● **Try it**
Please retype the entries below word for word, passing over every picture.

● **Data under study**
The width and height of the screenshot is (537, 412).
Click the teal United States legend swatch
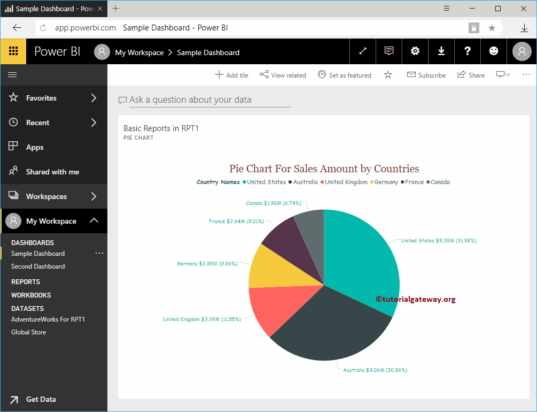pyautogui.click(x=245, y=182)
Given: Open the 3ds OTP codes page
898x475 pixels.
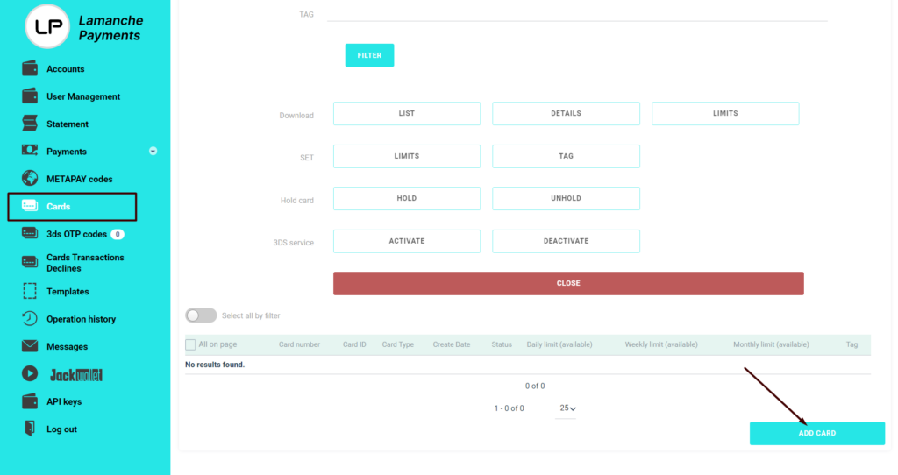Looking at the screenshot, I should (x=76, y=234).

● **Answer to this exercise**
The width and height of the screenshot is (537, 412).
Click the teal United States legend swatch
pyautogui.click(x=245, y=182)
Given: Open the 3ds OTP codes page
898x475 pixels.
Looking at the screenshot, I should (x=76, y=234).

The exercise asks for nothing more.